▸ Dataset extract
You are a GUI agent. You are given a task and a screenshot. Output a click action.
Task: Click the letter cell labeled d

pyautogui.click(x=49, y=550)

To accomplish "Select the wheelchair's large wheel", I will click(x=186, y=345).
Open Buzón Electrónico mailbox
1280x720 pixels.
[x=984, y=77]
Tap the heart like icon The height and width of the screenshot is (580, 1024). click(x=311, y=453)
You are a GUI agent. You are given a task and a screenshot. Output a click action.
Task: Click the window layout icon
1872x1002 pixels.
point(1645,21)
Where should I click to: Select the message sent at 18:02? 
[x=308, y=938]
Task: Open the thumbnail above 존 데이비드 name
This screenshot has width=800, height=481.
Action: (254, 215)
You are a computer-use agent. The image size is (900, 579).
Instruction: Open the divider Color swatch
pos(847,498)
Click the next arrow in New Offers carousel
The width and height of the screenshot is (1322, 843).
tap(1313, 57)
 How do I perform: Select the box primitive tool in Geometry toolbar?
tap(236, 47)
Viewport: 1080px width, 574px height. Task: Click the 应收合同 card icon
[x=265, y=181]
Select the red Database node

▸ Work required
Send back exactly the lines of the listing above, beginning at the line containing "Task: Open the thumbnail above 존 데이비드 name" and ending with the last. Add nothing.

▸ Solution
Task: Open the thumbnail above 존 데이비드 name
This screenshot has width=800, height=481.
Action: (254, 215)
You are a computer-use agent. The image size is (900, 579).
Instruction: Open the divider Color swatch
pos(847,498)
Click the next arrow in New Offers carousel
The width and height of the screenshot is (1322, 843).
tap(1313, 57)
 How do I perform: Select the box primitive tool in Geometry toolbar?
tap(236, 47)
Viewport: 1080px width, 574px height. Task: Click the 应收合同 card icon
[x=265, y=181]
Select the red Database node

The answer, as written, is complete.